Finalement, le 8 novembre, la 6ème chambre de Diyarbakir, après avoir coupé le micro à la défense dès qu’elle s’exprimait en kurde, a décidé de renvoyer le cas à la 4eme chambre criminelle, qui doit statuer sur le droit d’employer ou non une autre langue que le turc dans ce procès. Mais l’initiative a fait mouche et d’autres procès mettant en cause des Kurdes se sont trouvés devant la même demande, en y opposant le même refus : ainsi la 11ème chambre criminelle d’Istanbul a refusé à l’avocate Songül Sicakyz de pouvoir prendre la parole en kurde, puisqu’elle pouvait s’exprimer en turc. Il est à noter cependant que les actes de cette cour ont clairement mentionné la langue kurde, que, contrairement à la 6ème chambre de Diyarbakir, elle n’a pas qualifiée « d’inconnue », en justifiant son refus par le fait que les magistrats ne comprenaient que le turc (sans envisager le recours à des interprètes). Depuis, des manifestations de rue ont eu lieu, dans des villes comme Şirnak ou Kars, pour réclamer le droit des Kurdes de prendre la parole dans leur langue maternelle devant les tribunaux et d’être défendus dans cette même langue.

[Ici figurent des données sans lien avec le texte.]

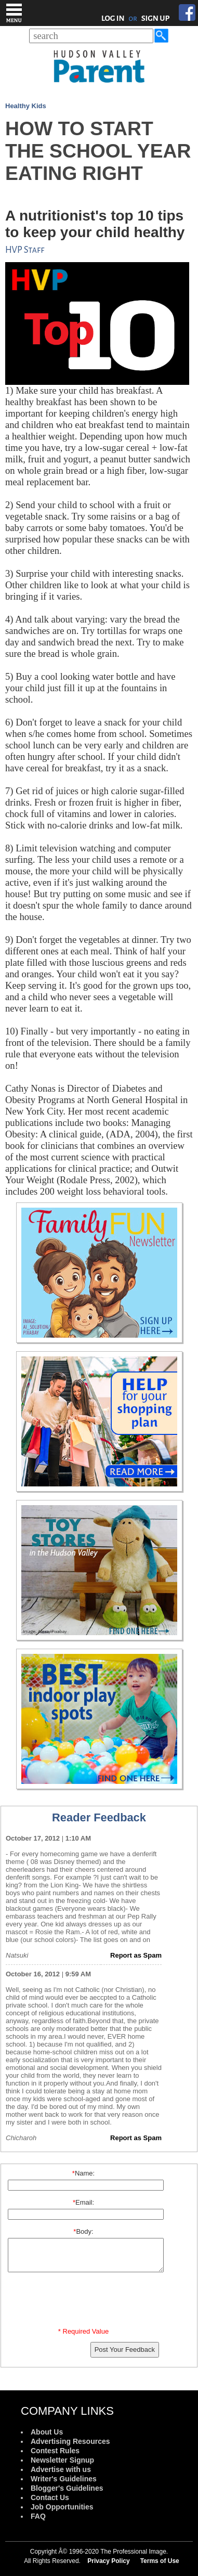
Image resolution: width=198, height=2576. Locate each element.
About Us (47, 2432)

Par ailleurs, le sociologue Ismail Beşikçi, maintes fois condamné durant toute sa carrière pour avoir affirmé l’existence d’un peuple kurde, est maintenant accusé, avec l’avocat Zeycan Balci Şimşek, de propagande pour le PKK, une des preuves retenues contre lui étant l’usage de la lettre Q, qui ne figure pas dans l’alphabet turc et c’est une fois de plus la haute cour criminelle d’Istanbul, 11ème chambre, qui doit trancher. Zeycan Balci Şimşek, directeur de rédaction d’une revue, « Droit et Société contemporaine », publiée par une association d’avocats, est poursuivi pour avoir laissé paraître un article du célèbre sociologue : « Les Kurdes et le droit des nations à l’auto-détermination » ; mais ce qui aggrave le cas de Beşikçi, selon le procureur, c’est que pour écrire Qandil, le nom de la montagne du Kurdistan d’Irak où sont installées les bases du PKK, le sociologue a utilisé la lettre Q et non Kandil, dans sa forme turque. 7 ans et demi de prison ont été requis contre les deux accusés.
Leur avocat, Taylan Tanay a demandé à l’accusation si celle-ci écrivait « New York » ou Nev York, et si le procureur avait l’intention de demander la saisie sur l’ensemble du territoire turc de tous les claviers d’ordinateurs équipé d’un Q, sans obtenir de réponse.